[EXTRACT]
= Beginning of Section =

I remember one particular instance when Rex was trying to play a trick. A man came in and ordered a porterhouse steak, they are fairly large steaks anyway and he [Rex] said “I’ve got this huge steak I’m just going to cook up for this guy and see what he has to say.” When we took it out to him it completely filled the platter and he was so stunned he said “this must be a joke” and I said “Oh no this is what we serve” all the time; well of course it wasn’t but it was a good inch thick and just huge. The man could have never eaten it in a million years, but he smacked his lips as much as he could get down and took the rest home, that was kind of fun. Those are some of the things that I somewhat remember. I remember how kind Mr. Heiner was, the old gentleman. We all grieved very much when he got to the point where he couldn’t really take care of…

AC: John? [Heiner]

ML: Ya, old John Heiner that would have been Vance Heiner and Rex Heiner’s father.

AC: Okay.

ML: That’s how they were involved. [with Como] Then John Heiner, who had the ford dealership in Morgan, who married Fluorine Heine, he was involved a little bit but not as much as his other two brothers.

AC: Okay.

ML: Then I remember Roberta Little married President Keith Little’s (who is the patriarch now) brother, she was involved too. I thing she must have been a Heiner because they were all related and they would come up. It was defiantly the Heiner family that kept Como going. We were sorry when things looked to the point where they didn’t feel they could carry on anymore. We’re all grieving still because Como isn’t going. People would come who had health issues because of the mineral water, it was warm, and it was a wonderful place for families. They had benches on the outside of the fence so people could set and watch as you swam. As teenagers, you liked to parade around up there, as you got a little older you didn’t want anyone to see you in a swimming suit. (laughs)

AC: Ya.

ML: Anyway it (Como) was great. I was kind of connected just from the fact that I grew up going to Como all the time. It was the place where all my friends were, we dated there, families congregated, and lots of reunions went on; it was just a lovely place. The cabins originally were there and I remember some of my friends would clean the little cabins that people would come stay in. Then they built the motel and I don’t think it ever really did much. I don’t think it was very successful, it didn’t seem to be.

We joked around dinner tonight, the road above Como that you’d go up to Round Valley on was right on the hill, you looked right down into Como. A lot of times kids would park up there and watch their friends down swimming but it were a dangerous place, two cars couldn’t pass.

AC: Ya

ML: We were always afraid that someone was going to run off the road and tumble down that hill, and you know what, over all those years no one ever did, so that was good.

AC: Ya, well good. You said that you remember the dance hall had some popular bands come; do you remember any of the names of those bands?

= End of Section =

[DATA PROVIDED]
= Beginning of Section =

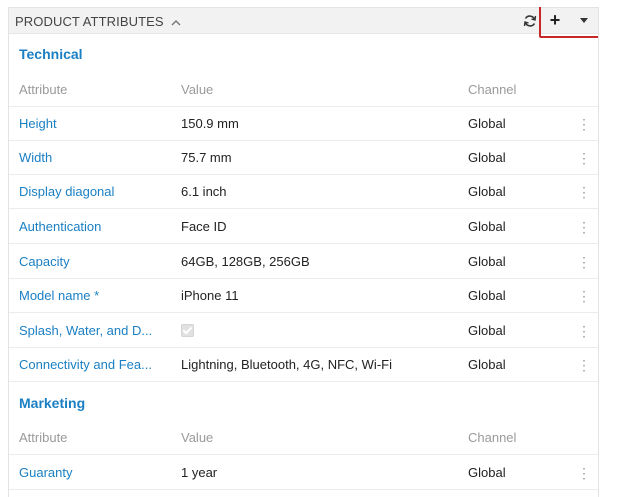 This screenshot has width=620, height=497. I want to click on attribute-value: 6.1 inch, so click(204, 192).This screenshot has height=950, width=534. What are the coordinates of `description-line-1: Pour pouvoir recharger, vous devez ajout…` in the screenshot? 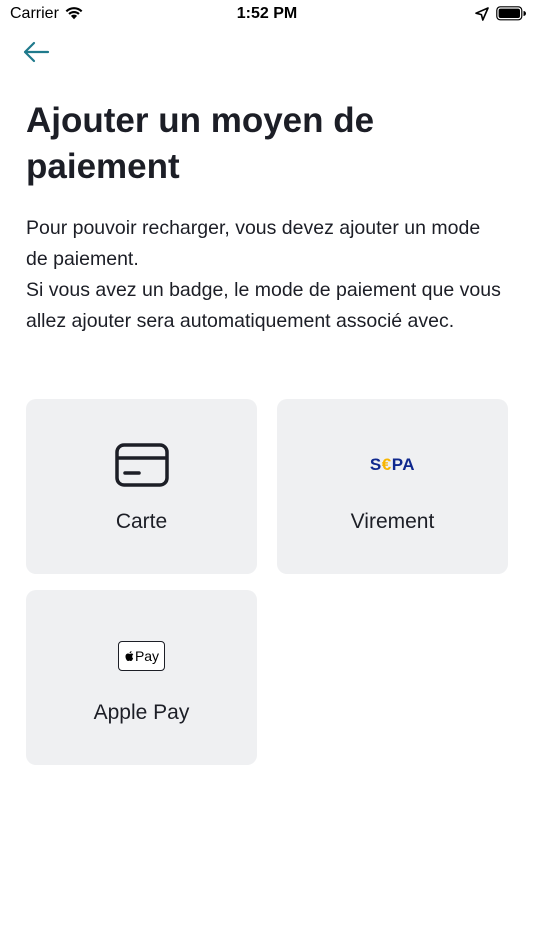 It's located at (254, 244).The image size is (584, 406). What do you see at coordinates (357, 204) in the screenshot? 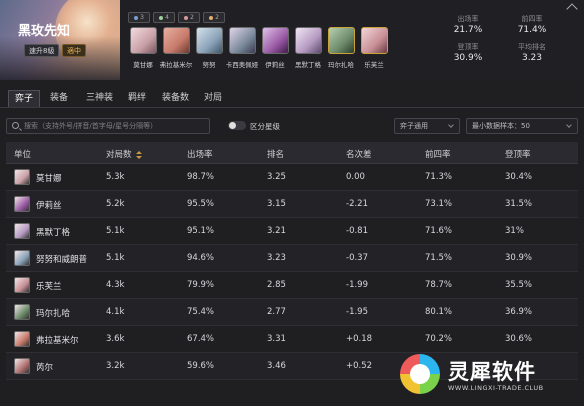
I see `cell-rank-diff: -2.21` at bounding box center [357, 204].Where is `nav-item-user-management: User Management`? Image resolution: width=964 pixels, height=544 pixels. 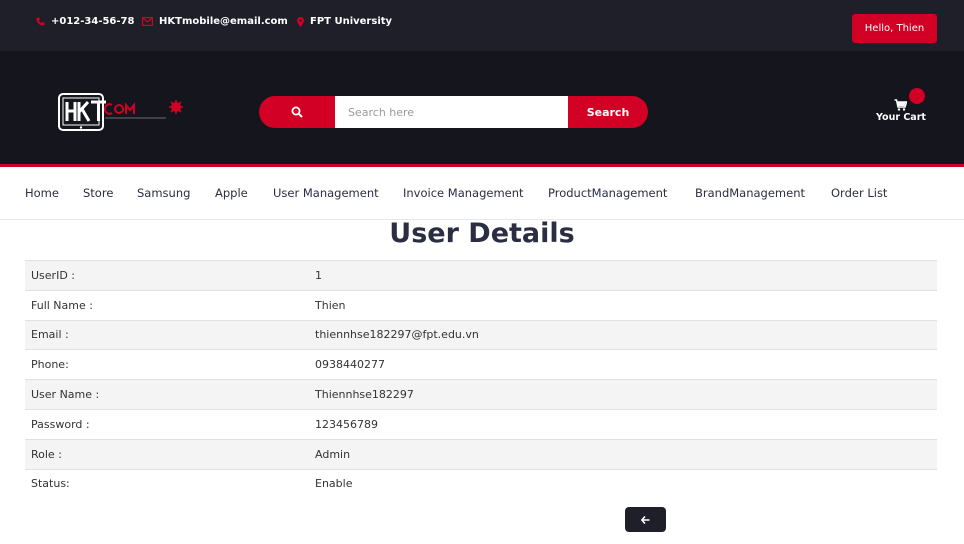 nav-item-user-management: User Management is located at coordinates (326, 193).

= End of Section =
= Beginning of Section =

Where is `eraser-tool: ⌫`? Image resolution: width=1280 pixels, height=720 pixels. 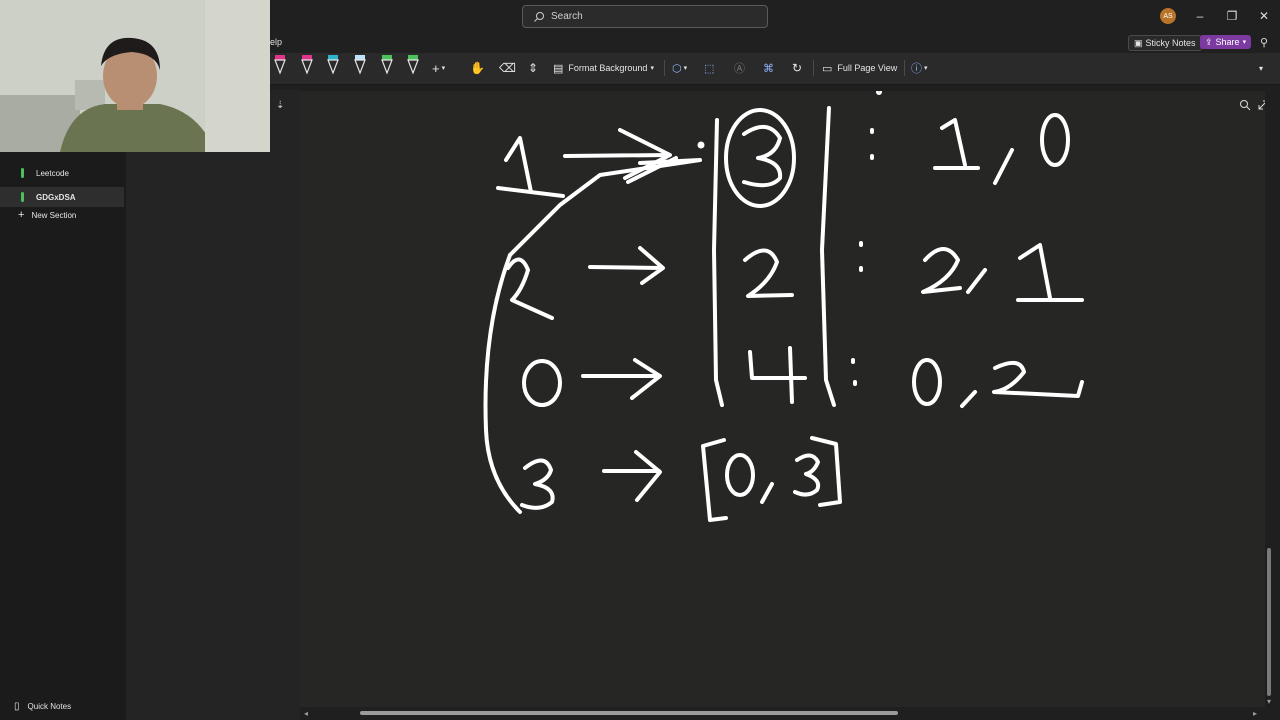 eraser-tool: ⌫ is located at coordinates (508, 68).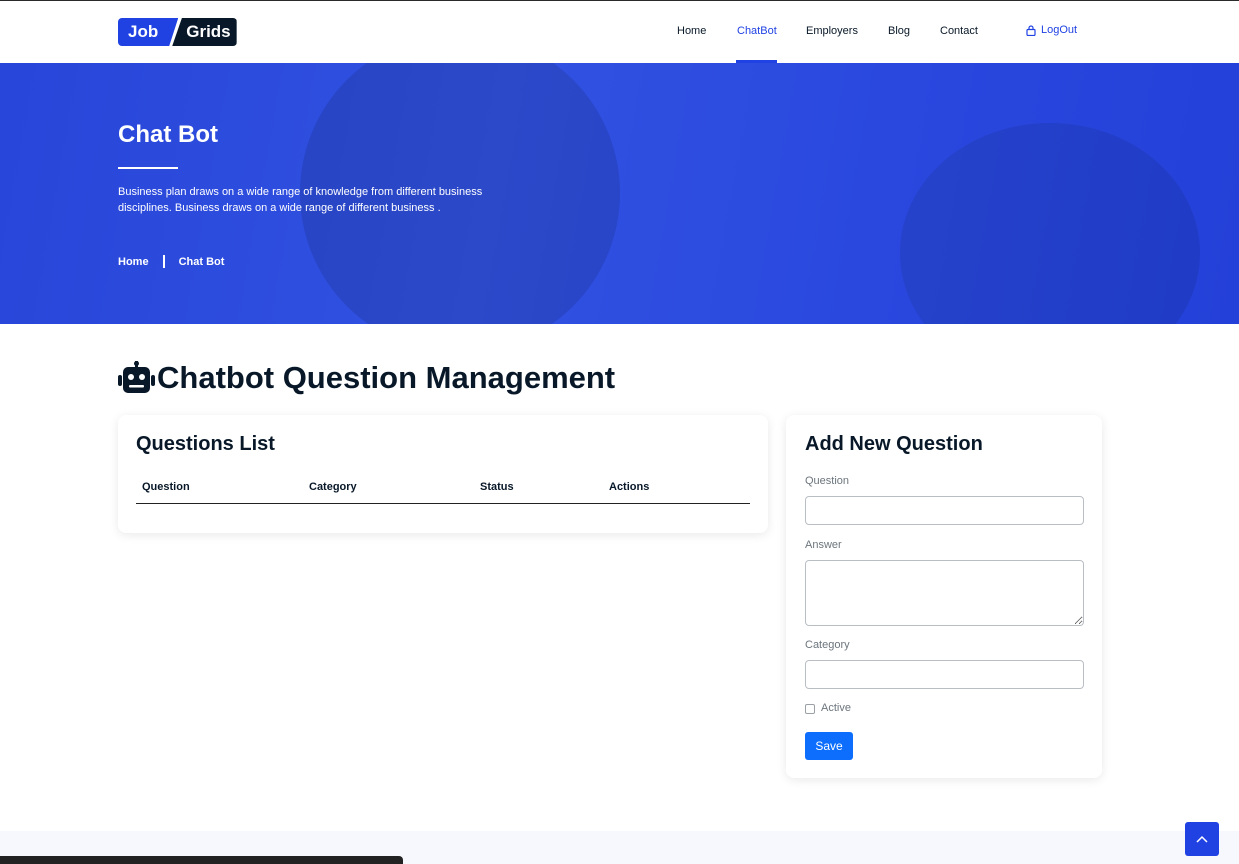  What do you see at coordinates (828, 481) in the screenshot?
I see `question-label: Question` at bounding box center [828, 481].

= End of Section =

[JOB 1]
Answer these about the Como interview:
(a) What kind of steak did the man order?
(b) Whose father was old John Heiner?
(c) What was put on the outside of the fence so people could watch the swimmers?
[JOB 2] Retype the part of the Como interview starting at "AC: John? [Heiner]" and ending at "other two brothers.".
You won't need the lines for any of this.

[WRITTEN ANSWER 1]
(a) A porterhouse steak.
(b) Vance Heiner and Rex Heiner's father.
(c) Benches.

[WRITTEN ANSWER 2]
AC: John? [Heiner]

ML: Ya, old John Heiner that would have been Vance Heiner and Rex Heiner’s father.

AC: Okay.

ML: That’s how they were involved. [with Como] Then John Heiner, who had the ford dealership in Morgan, who married Fluorine Heine, he was involved a little bit but not as much as his other two brothers.